4

I am looking for the easiest way to download the kaggle competition data (train and test) on the virtual machine using bash to be able to train it there without uploading it on git.

mannuscript
  • 4,711
  • 6
  • 26
  • 25

4 Answers4

3

Fast-forward three years later and you can use Kaggle's API using the CLI, for example:

kaggle competitions download favorita-grocery-sales-forecasting

gosuto
  • 5,422
  • 6
  • 36
  • 57
2

First you need to copy your cookie information for kaggle site in a text file. There is a chrome extension which will help you to do this. Copy the cookie information and save it as cookies.txt.

Now transfer the file to the EC2 instance using the command

scp -i /path/my-key-pair.pem /path/cookies.txt user-name@ec2-xxx-xx-xxx-x.compute-1.amazonaws.com:~

Accept the competitions rules and copy the URLs of the datasets you want to download from kaggle.com. For example the URL to download the sample_submission.csv file of Intel & MobileODT Cervical Cancer Screening competition is: https://kaggle.com/c/intel-mobileodt-cervical-cancer-screening/download/sample_submission.csv.zip

Now, from the terminal use the following command to download the dataset into the instance.

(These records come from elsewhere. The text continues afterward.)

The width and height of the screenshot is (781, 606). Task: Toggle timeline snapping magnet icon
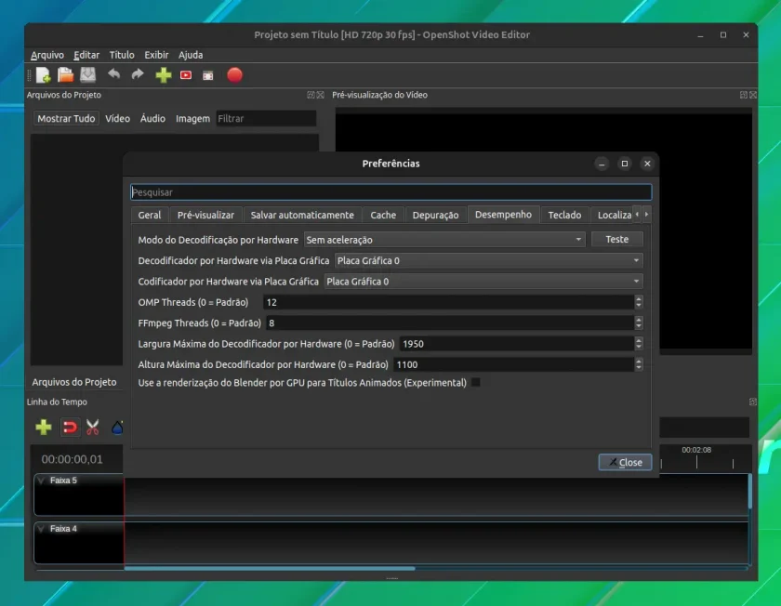pyautogui.click(x=70, y=428)
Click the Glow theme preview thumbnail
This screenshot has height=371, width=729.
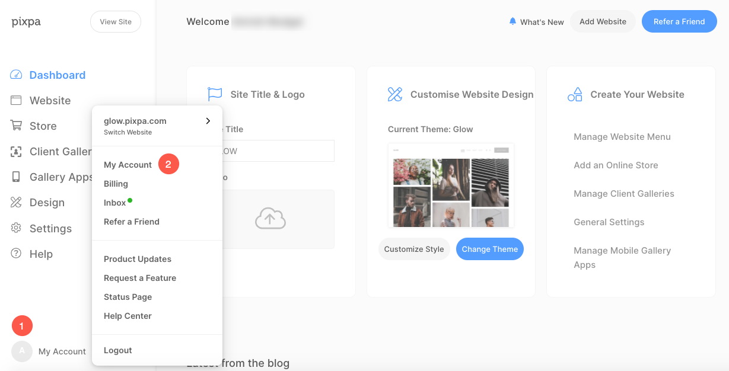coord(451,185)
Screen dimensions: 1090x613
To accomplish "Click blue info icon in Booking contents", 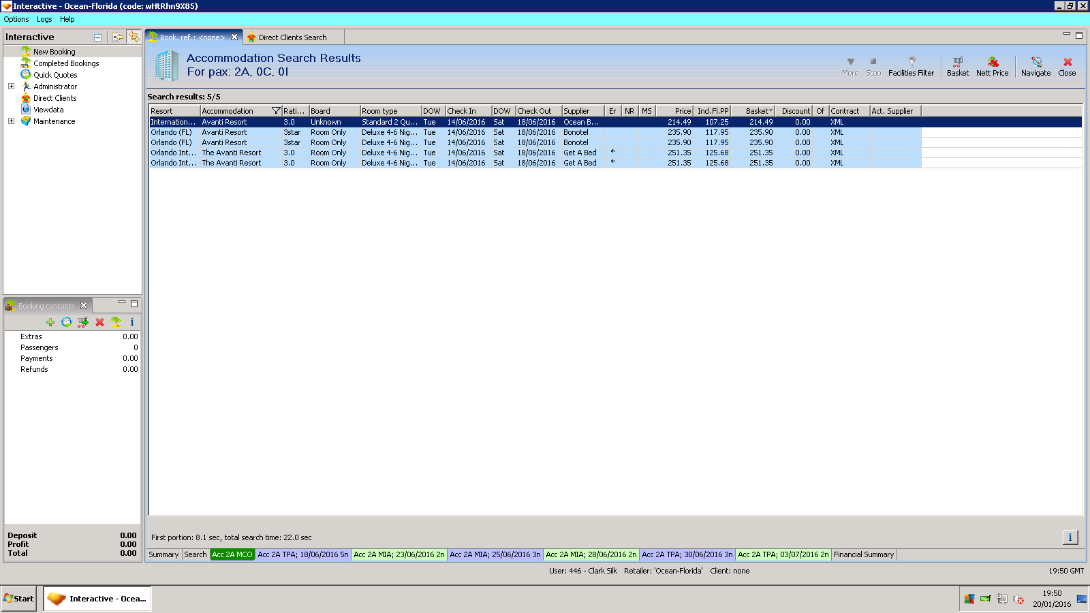I will click(132, 322).
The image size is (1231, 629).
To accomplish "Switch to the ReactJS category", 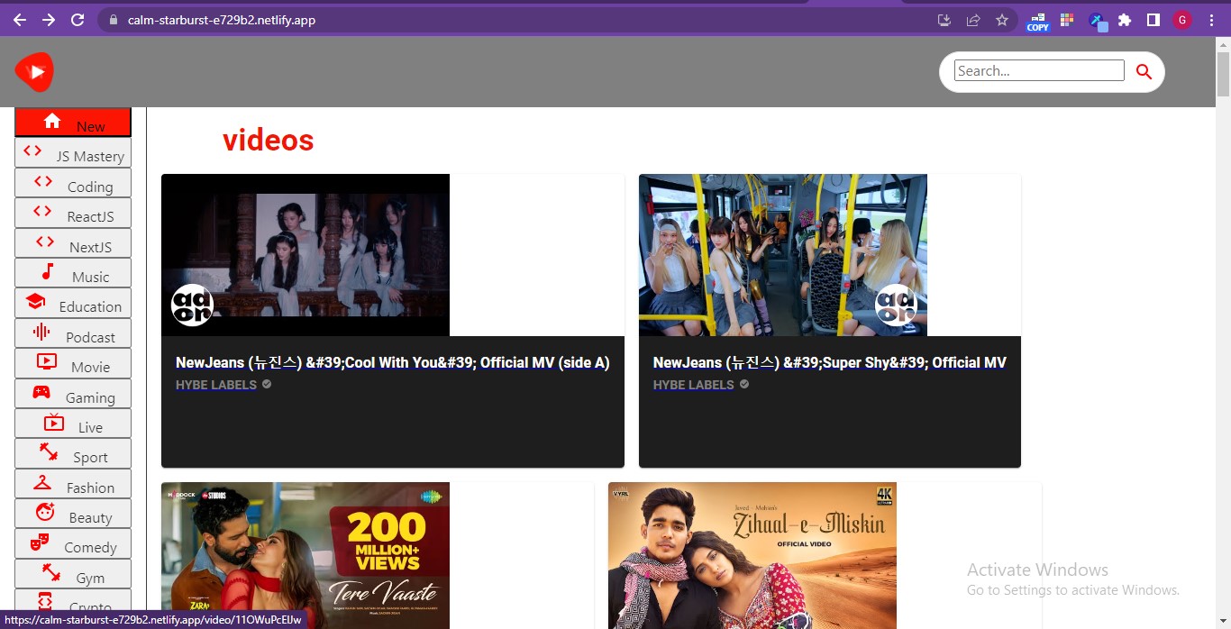I will pyautogui.click(x=73, y=214).
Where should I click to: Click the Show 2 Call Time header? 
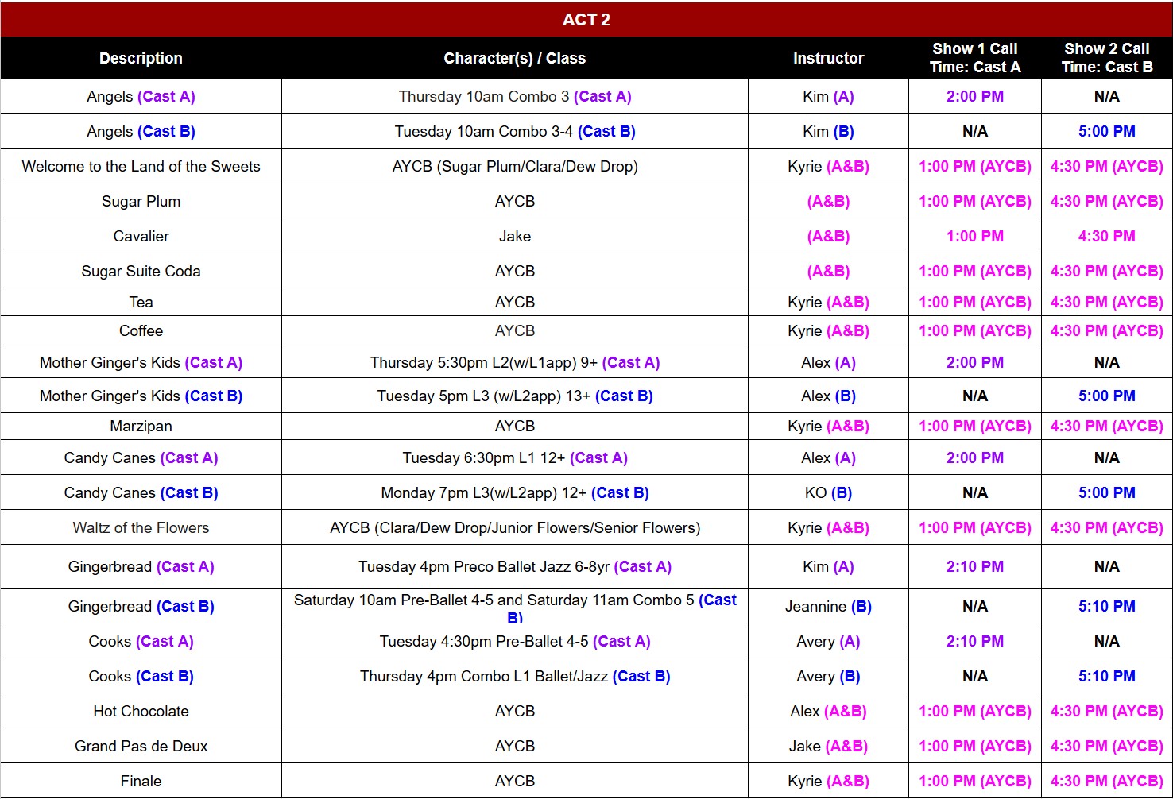[1106, 58]

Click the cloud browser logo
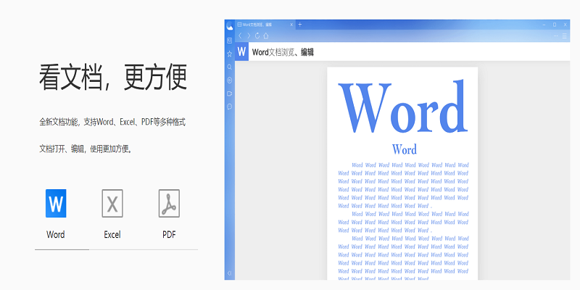229,26
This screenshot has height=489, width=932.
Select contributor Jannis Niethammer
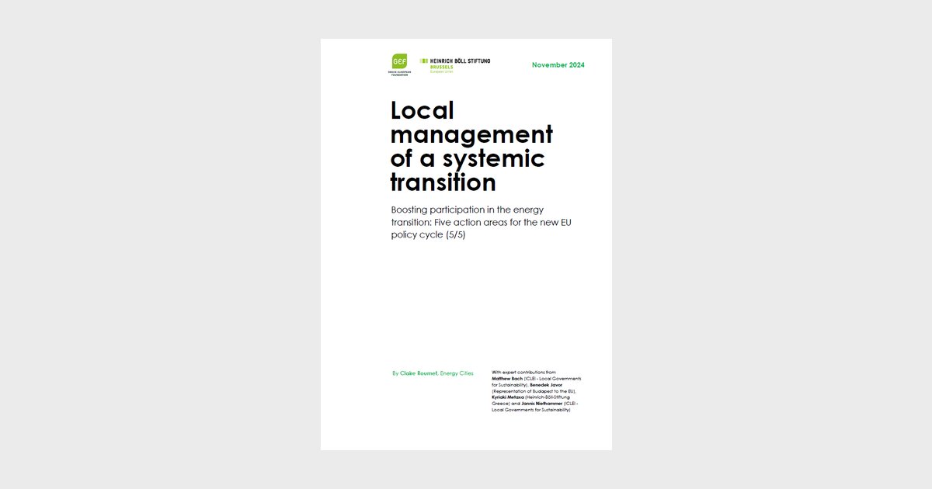click(541, 404)
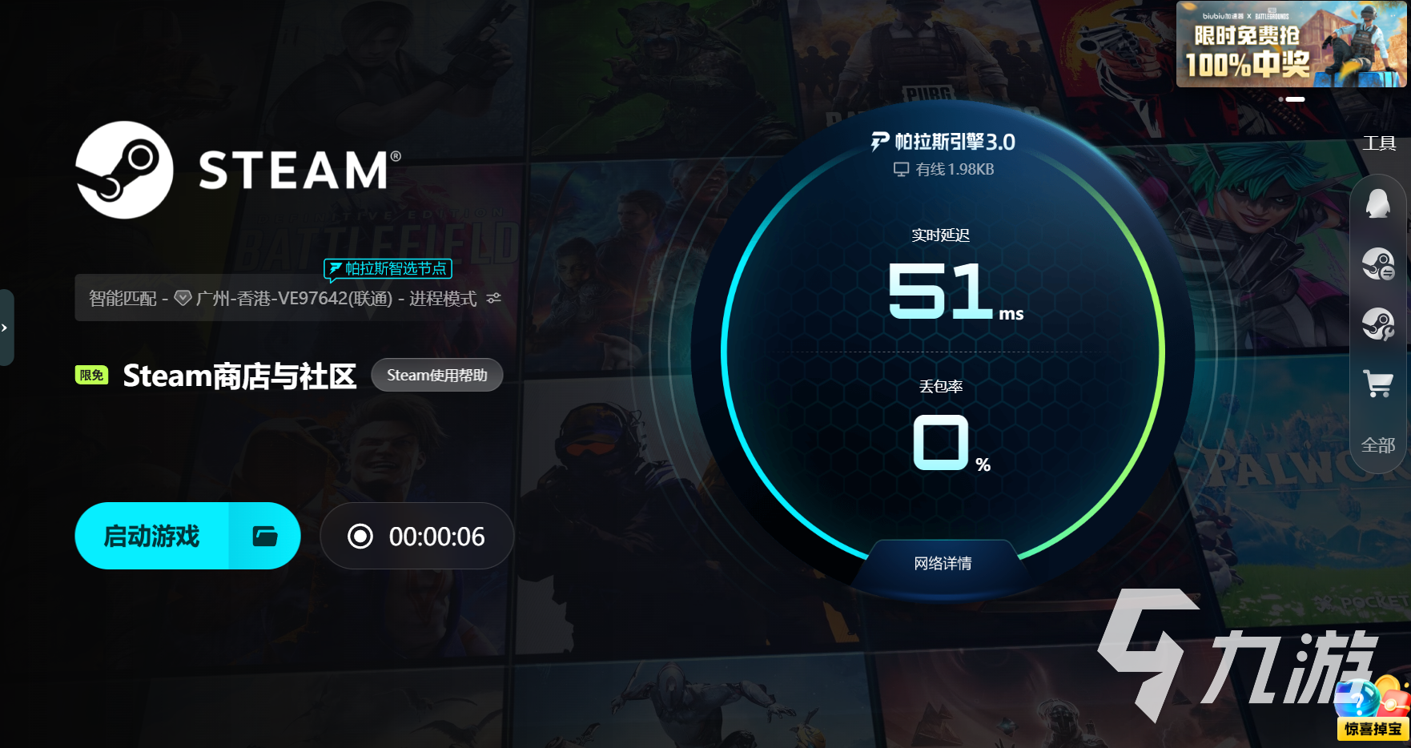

wget -x --load-cookies cookies.txt https://kaggle.com/c/intel-mobileodt-cervical-cancer-screening/download/sample_submission.csv.zip
Ernest S Kirubakaran
  • 1,524
  • 12
  • 16
1

Install CurlWget chrome extension.

start downloading your kaggle data-set. CurlWget will give you full wget command. paste this command to terminal with sudo.

Job is done.

Ashish
  • 450
  • 4
  • 5
0
  1. Install cookies.txt extension on chrome and enable it.
  2. Login to kaggle
  3. Go to the challenge page that you want the data from
  4. Click on cookie.txt extension on top right and it download the current page's cookie. It will download the cookies in cookies.txt file
  5. Transfer the file to the remote service using scp or other methods
  6. Copy the data link shown on kaggle page (right click and copy link address)
  7. run wget -x --load-cookies cookies.txt <datalink>